Fort Pillow
Page 12
And Lieutenant Leaming wouldn't leave him alone. “Sir, the reply to General Forrest? Whatever you say, you'd better say it fast. The time he gave us has to be almost up.”
Bradford didn't like the sound of that. The only ploy he had left was buying a little more time. “Give me a paper and pencil, then,” he told Leaming.
“Yes, sir.” Leaming handed them to him.
The paper was dirty. There was no envelope. Major Bradford had to make do without them. Your demand does not produce the desired effect, he scribbled, and handed the scrap back to Leaming. “There!”
His adjutant read it, frowning because it was none too legible and maybe for other reasons as well. “What does it mean, sir?”
“Exactly what it says,” Bradford snapped. “Now take it out to Bedford Forrest! “
For a wonder, Leaming realized he'd finally pushed too far. With a salute, he said the one thing an adjutant could say that was never wrong: “Yes, sir.”

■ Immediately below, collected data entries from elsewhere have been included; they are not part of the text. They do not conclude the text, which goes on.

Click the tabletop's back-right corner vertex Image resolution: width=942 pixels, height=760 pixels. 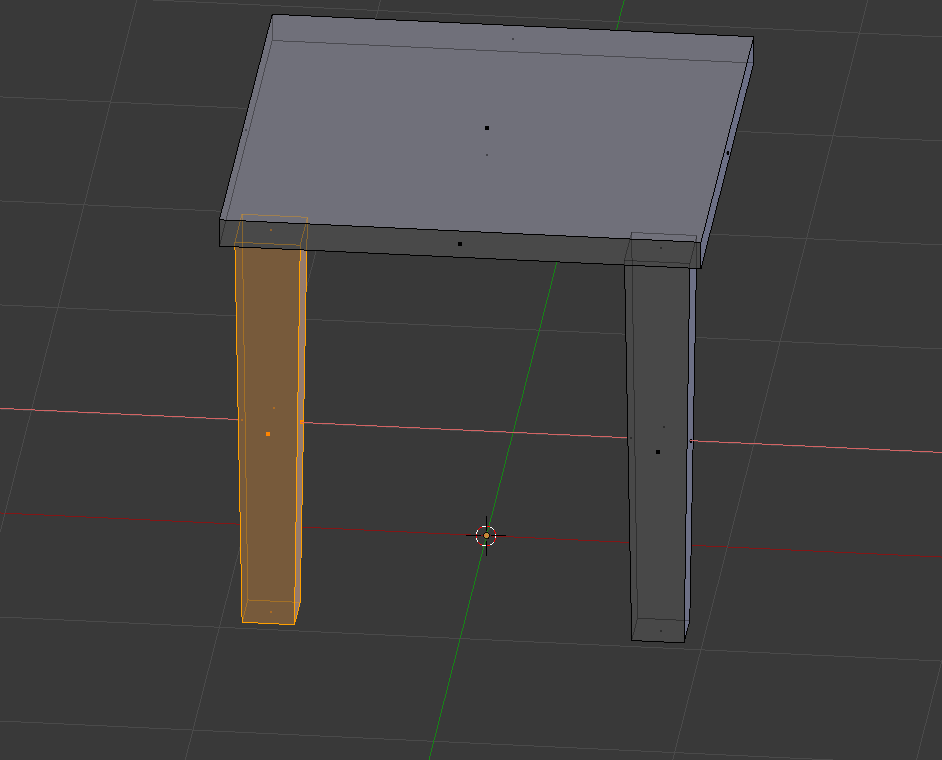tap(753, 40)
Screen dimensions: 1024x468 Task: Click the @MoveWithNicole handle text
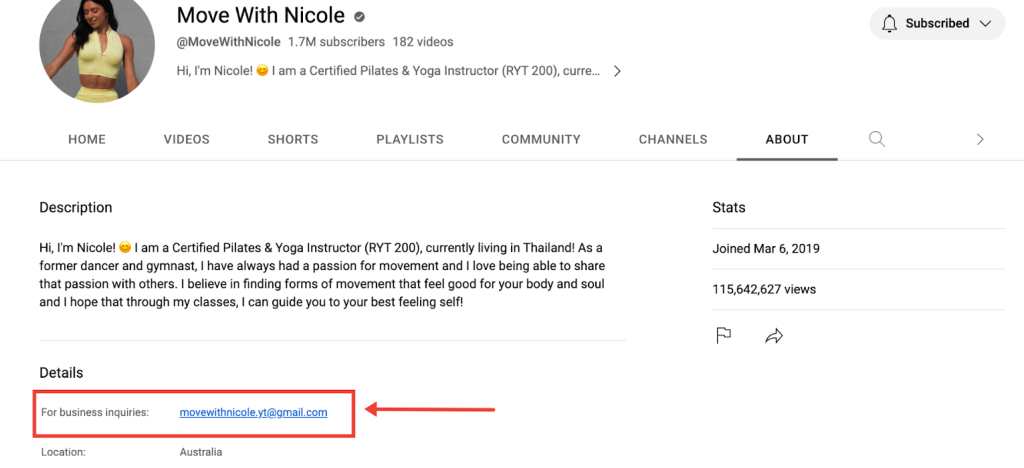(x=228, y=42)
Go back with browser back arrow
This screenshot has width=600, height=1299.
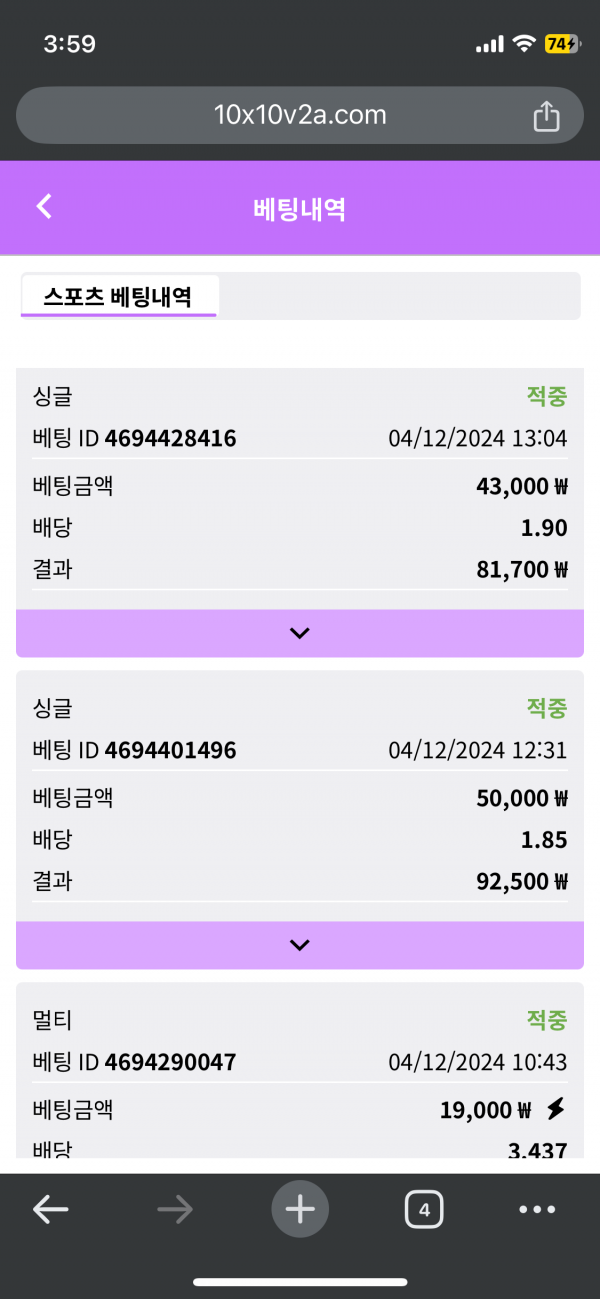50,1210
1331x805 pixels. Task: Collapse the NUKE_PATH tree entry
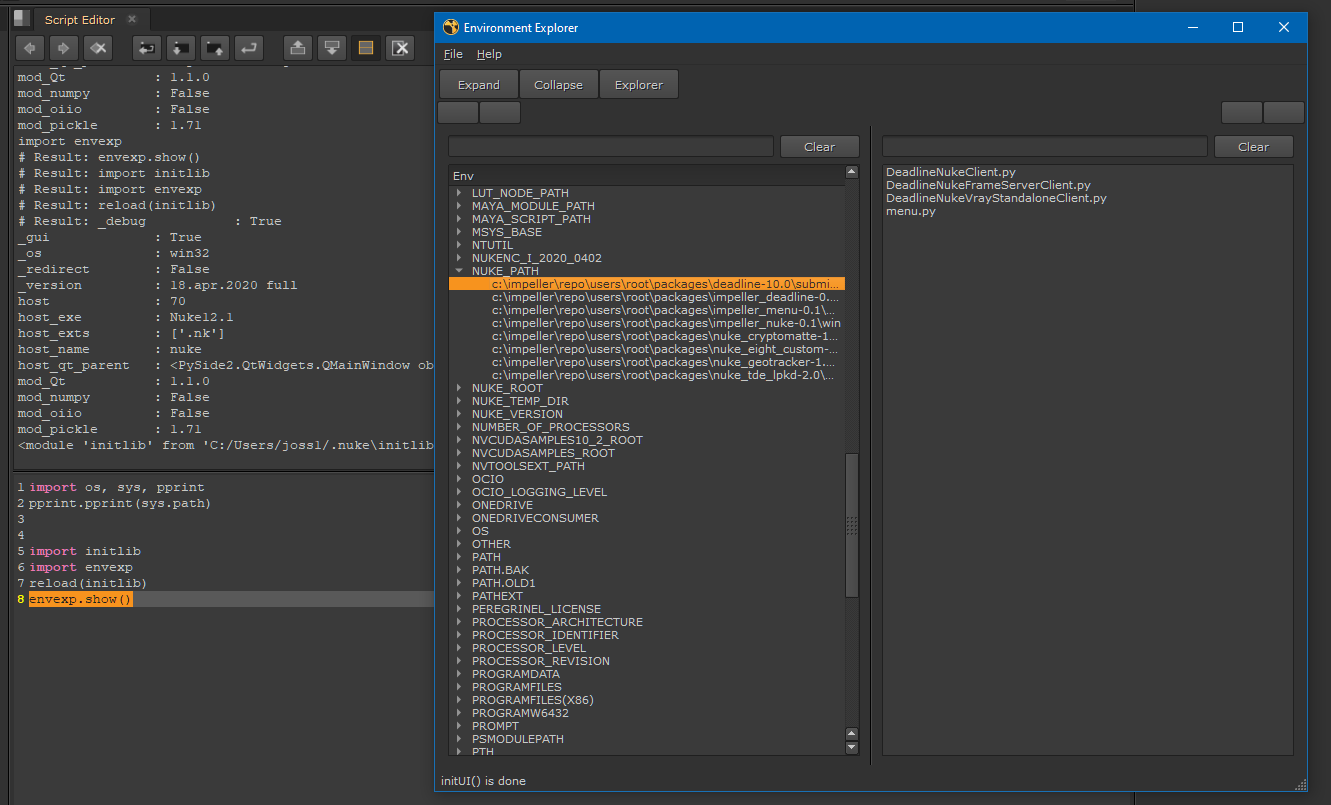click(459, 271)
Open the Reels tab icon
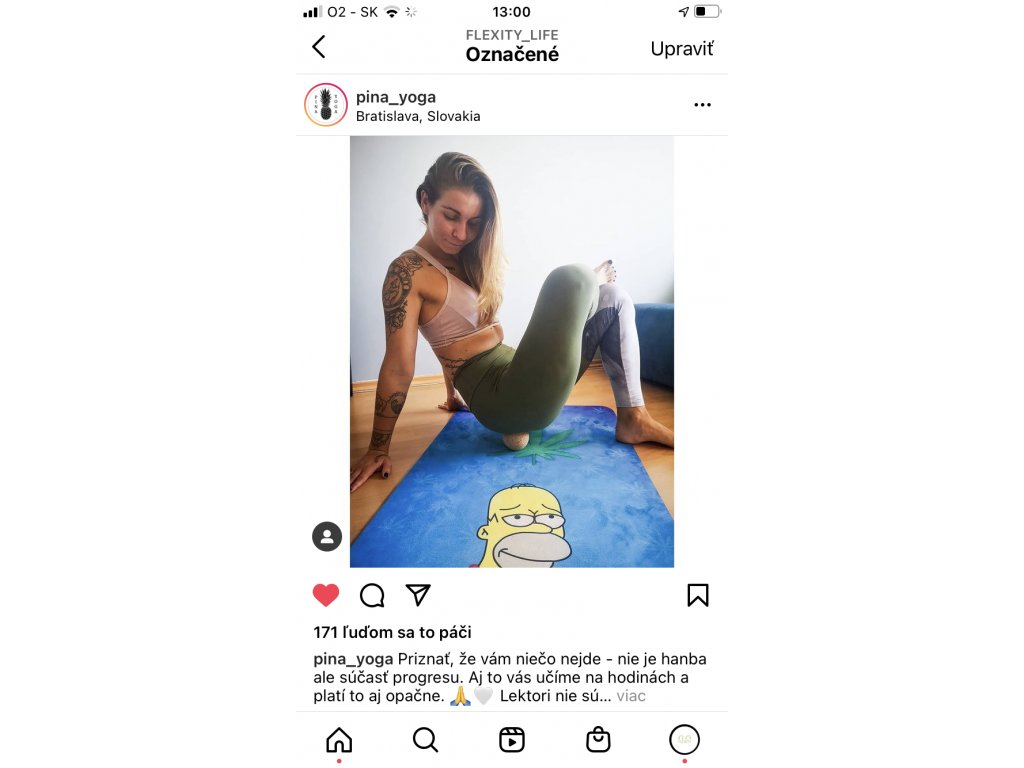 coord(511,740)
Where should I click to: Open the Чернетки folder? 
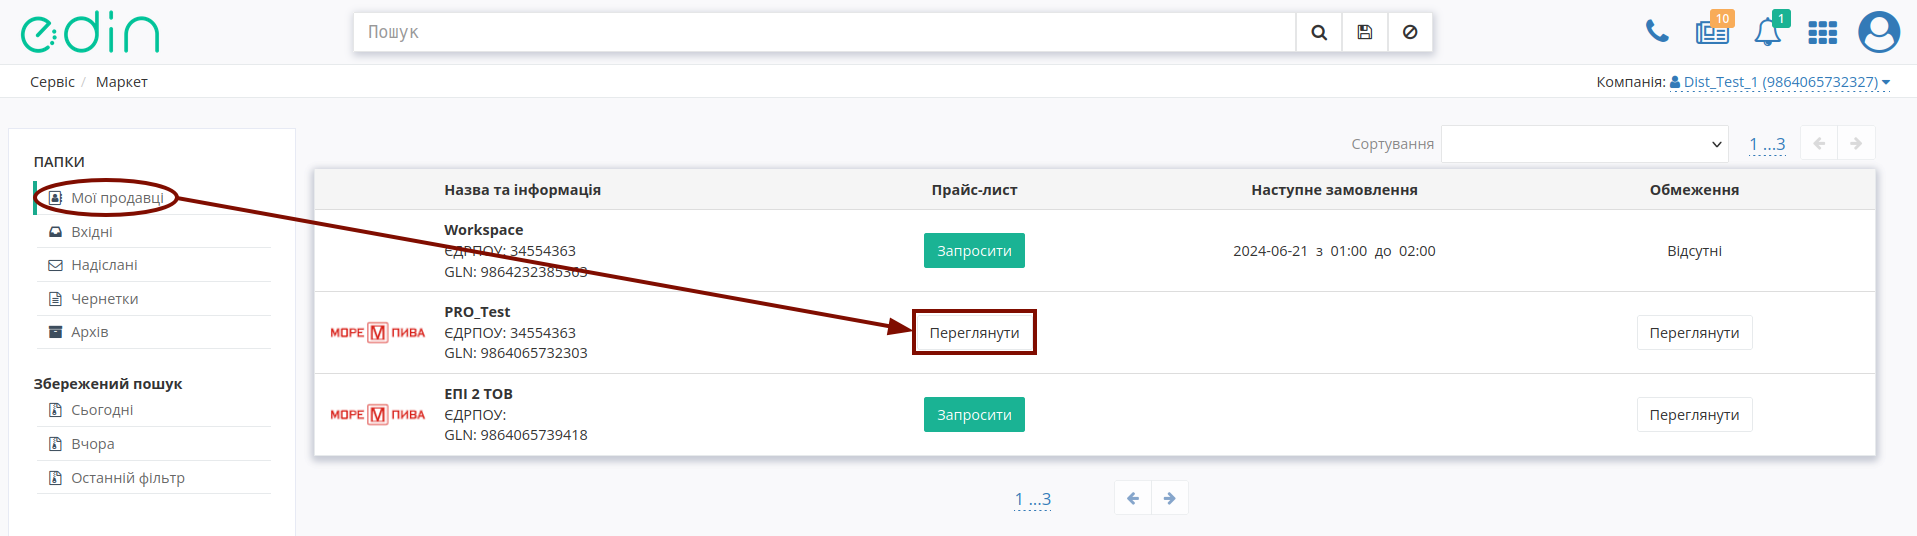click(104, 299)
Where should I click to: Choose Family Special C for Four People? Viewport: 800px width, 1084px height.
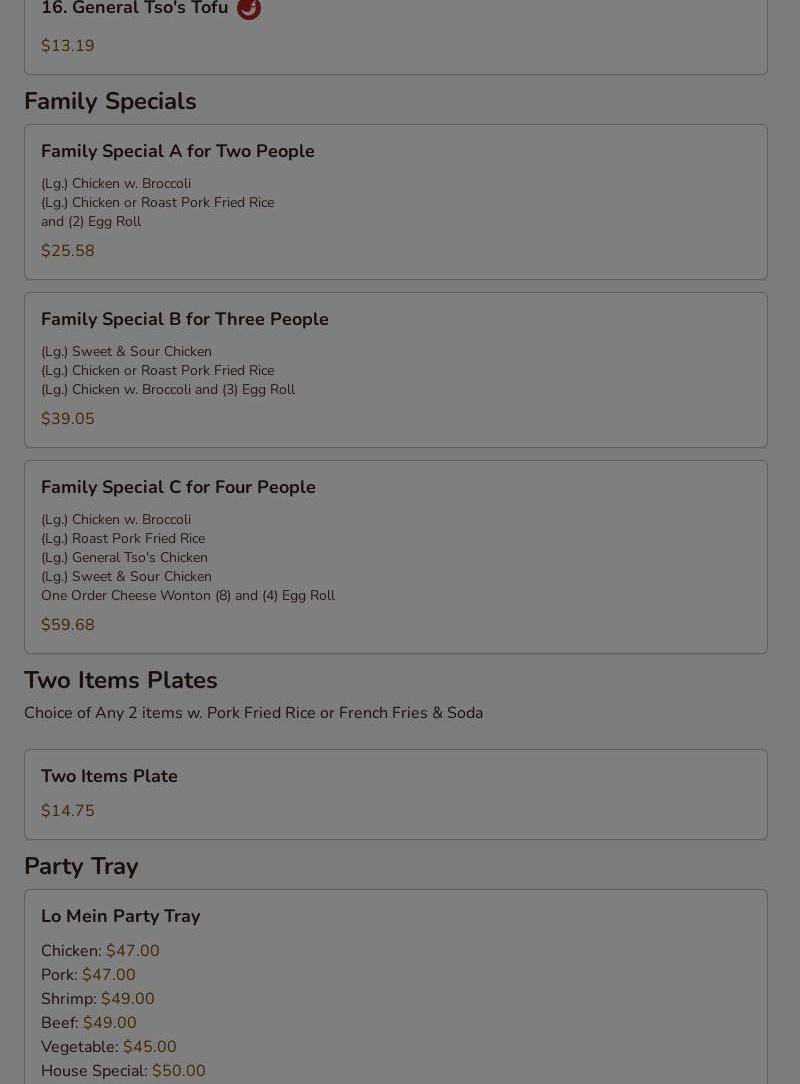[396, 557]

Jack Jenkins stood by the bank of Coal Creek, watching the Olive Branch steam up the Mississippi. He breathed a silent sigh of relief. If the Yankees tried landing troops nearby, repelling them would have been rugged work. But they didn't have the nerve. He had no idea where the bluebellies on that steamer were going. They could go wherever it was or straight to hell, and welcome. As long as they didn't stop here, everything was fine.
“Look at those egg-sucking yellow dogs show us their backs,” somebody not far away said. “They haven't got the balls to try and stand up against us.”
“Damn good thing, too,” somebody else said. “Ain't we got enough trouble with the sons of bitches in that there fort already?”
“Well done, men!” Colonel Barteau said. In the watery afternoon sunlight, the three stars on either side of his collar glittered. “Our show of force has successfully deterred the enemy.”
“Damn straight,” Jenkins said. “We made sure he didn't land here, too.”
Clark Barteau smiled. Jenkins assumed that was because he'd agreed with the regimental commander. “Now some of you better hustle back up toward the fort,” Barteau said. “If the Federals don't give in, Bedford Forrest'll order the assault, sure as I'm standing here beside you.”
“Some of us, sir? Not all of us?” Jenkins asked.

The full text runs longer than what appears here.